Ownership of the cemetery changed in 1880, when five Protestant denominations incorporated the Rockville Cemetery Association of Montgomery County and made the cemetery a community burial space open to all. By that time, the neglected cemetery had fallen into disrepair and become a veritable wilderness, but during the 1880s the new ownership revitalized interest in its care and maintenance. A women's group, the Rockville Union Cemetery Association, took responsibility for the management and maintenance of the cemetery and beautified the property. In 1889, a caretaker's cottage and outbuilding were constructed at the cemetery.

Demand for space led to the expansion of Rockville Cemetery to include its lower, eastern section, which was laid out in 1936. The City of Rockville annexed the cemetery in 1984.
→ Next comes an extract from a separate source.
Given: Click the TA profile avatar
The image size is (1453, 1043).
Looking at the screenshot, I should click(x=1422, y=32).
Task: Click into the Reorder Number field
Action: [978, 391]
Interest in maintenance of the cemetery waned again, and by the late 20th century it again had fallen into disrepair. Public outcry over its physical condition led to the incorporation in 2001 of the nonprofit Rockville Cemetery Association, Inc. The association reinvigorated efforts to maintain the property and improve its appearance, overseeing repairs to the 1889 caretaker's cottage and outbuilding, renovation of the cemetery's internal roads, drainage improvements, the repair of hundreds of damaged and fallen tombstones, and the installation of road signs to direct visitors to the graves of their loved ones and to those of notable people buried at the cemetery.

The Rockville Cemetery Association's financial position improved significantly between 2014 and 2020 thanks to substantial growth in grave sales and burials. During these years, the Association continued to convert all of the cemetery's records to a digital format, standardized grave site codification, created high-quality section maps, expanded and enhanced the cemetery's website, refurbished and upgraded the caretaker's cottage and gave it a public water connection, completed the planting of more than 30 trees, and expanded the cemetery's program of community events.

==Notable burials==
More than 4,600 people are buried at Rockville Cemetery. Notable burials include:

- Upton Beall (1770–1827), second clerk of the court of Montgomery County
- Richard Johns Bowie (1807–1881), U.S Congressman (1849–1853), chief judge of the Maryland Court of Appeals (1861–1867)
- Stephen Clusky Cromwell, Jr. (1925–2015), first president of the Rockville Cemetery Association (2001–2014) and descendant of Rebecca Viers
- John G. England (1845–1913), mayor of Rockville (1894–1896)
- John Trumbull Garvin (1892-1943), American diplomat
- John Harding (1685–1752), whose tombstone is the oldest remaining stone marker in the cemetery
- Walter Johnson (1887–1946), Hall-of-Fame pitcher for the Washington Senators, manager of the Senators and the Cleveland Indians, and Montgomery County commissioner
- William Pinckney Mason (1843–1922), Confederate States Navy officer
- Paul Peck (1889–1912), aviation pioneer
- E. Barrett Prettyman (1891–1971), senior judge of the U.S. Court of Appeals for the District of Columbia Circuit (1962–1971)
- E. Barrett Prettyman Jr. (1925–2016), prominent Washington, D.C., lawyer, son of E. Barrett Prettyman
- Members of the Pumphrey family of carpenters and undertakers
- Edward Elisha Stonestreet (1830–1903), Rockville physician and town councilman
- Rebecca Thomas Viers née Bialys (1833–1918), leader of the Rockville Union Cemetery Association

The author F. Scott Fitzgerald was buried in Rockville Cemetery upon his death in 1940, as was his wife Zelda Fitzgerald, who died in 1948. Their remains were moved to Saint Mary's Cemetery, also in Rockville, in 1975.